== TASK GOAL ==
Check each line below for the word "This", then please report how many lines have it and nothing more.

== LISTED ENTRIES ==
──────
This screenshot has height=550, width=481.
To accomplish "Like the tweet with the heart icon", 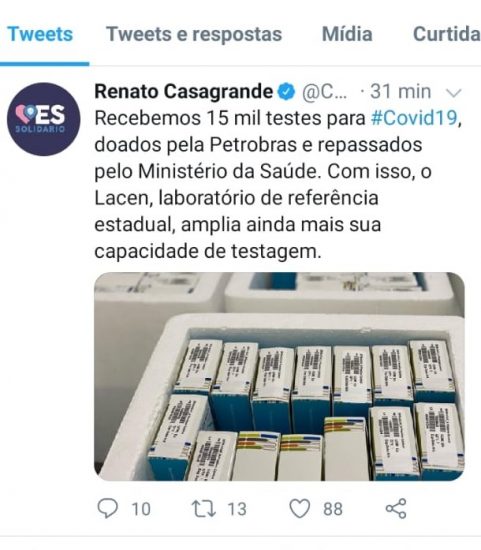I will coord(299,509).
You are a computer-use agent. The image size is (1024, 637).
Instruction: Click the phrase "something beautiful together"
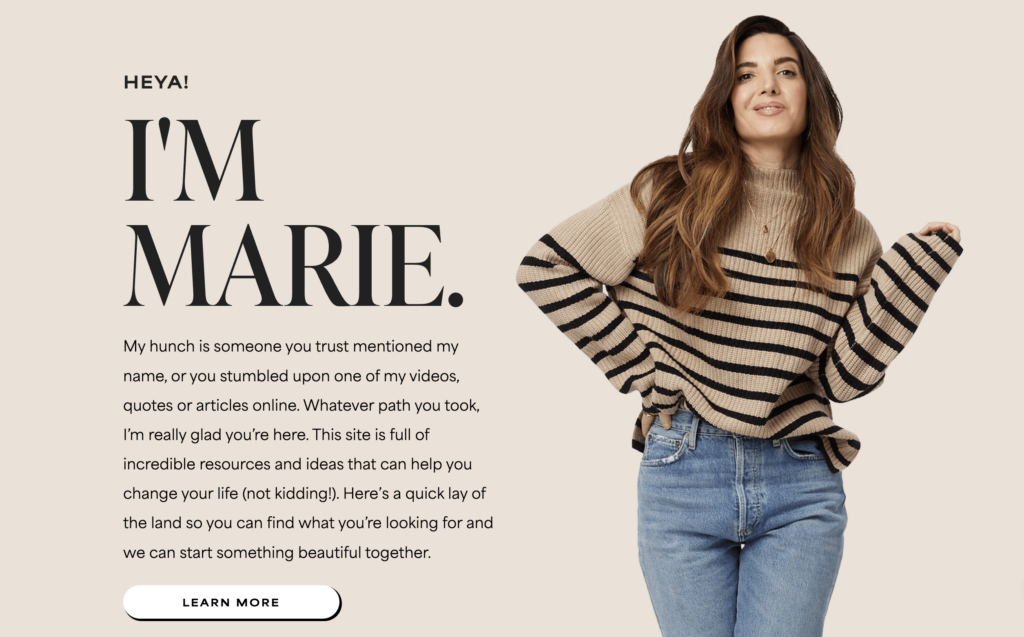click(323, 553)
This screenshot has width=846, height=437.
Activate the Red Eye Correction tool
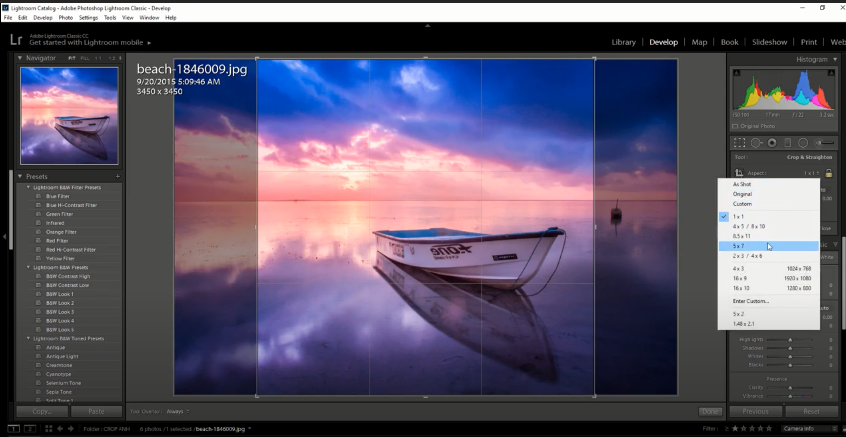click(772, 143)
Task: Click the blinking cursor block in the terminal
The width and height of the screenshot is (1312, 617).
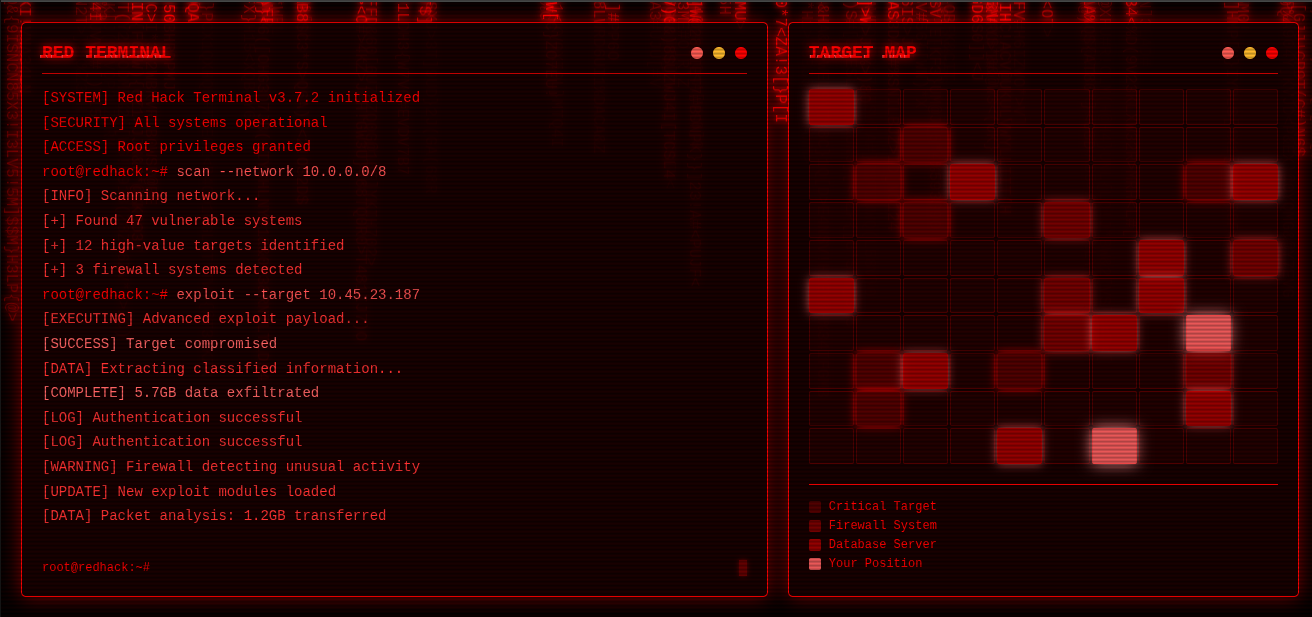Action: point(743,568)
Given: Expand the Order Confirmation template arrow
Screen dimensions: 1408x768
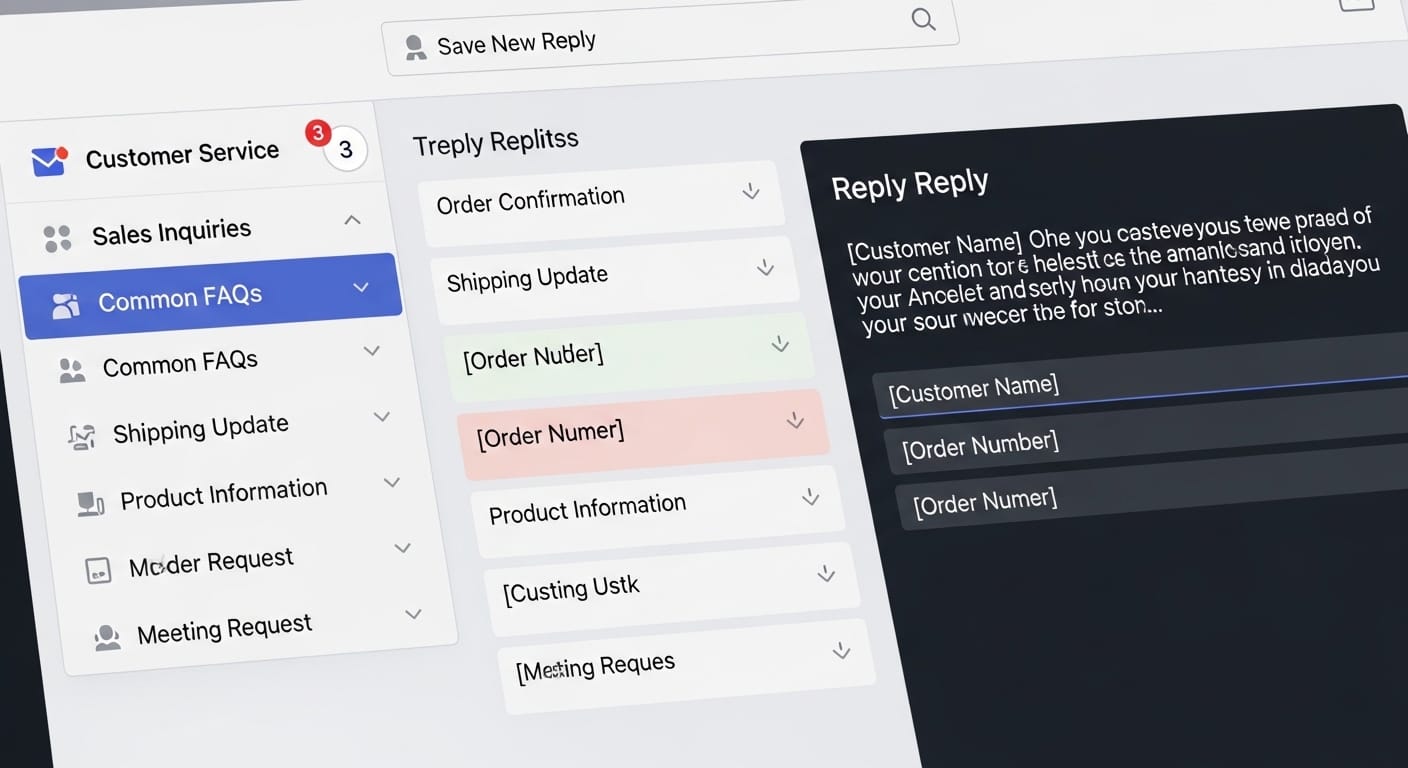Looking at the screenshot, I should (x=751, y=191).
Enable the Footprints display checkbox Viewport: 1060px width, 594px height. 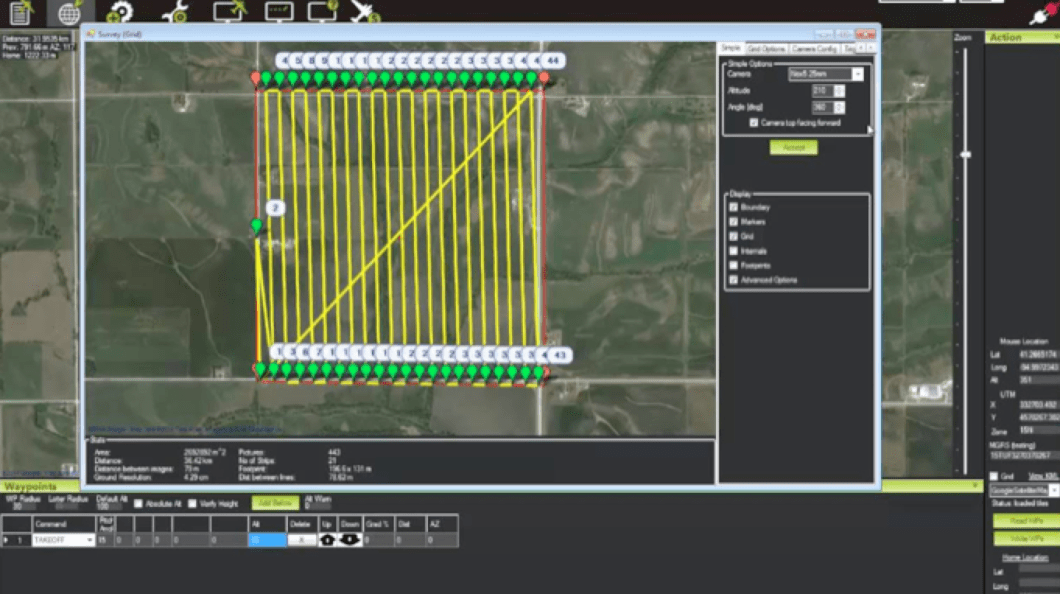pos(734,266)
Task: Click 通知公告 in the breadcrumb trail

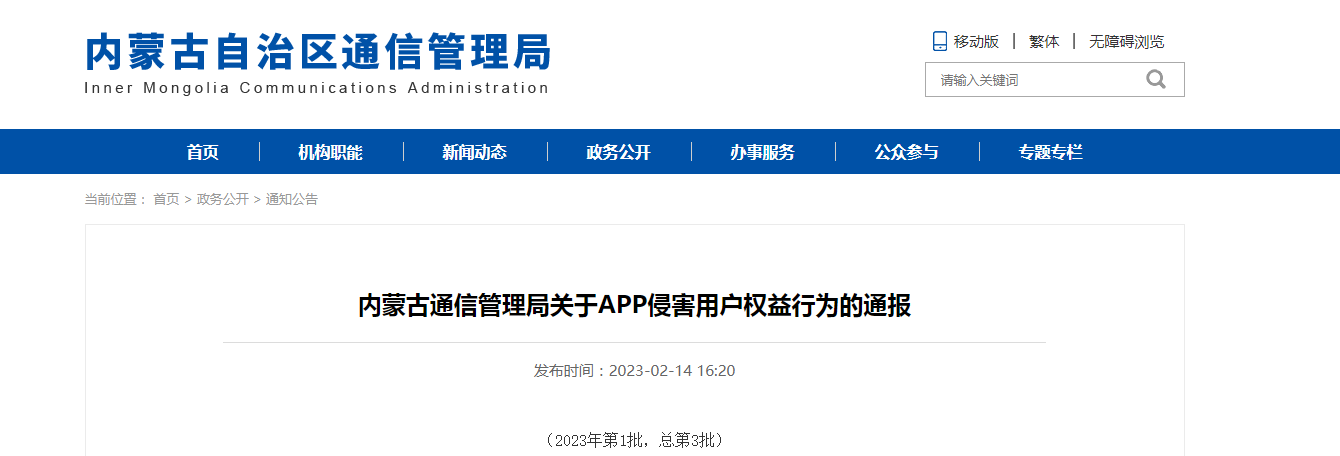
──────
== ANSWER SECTION ==
2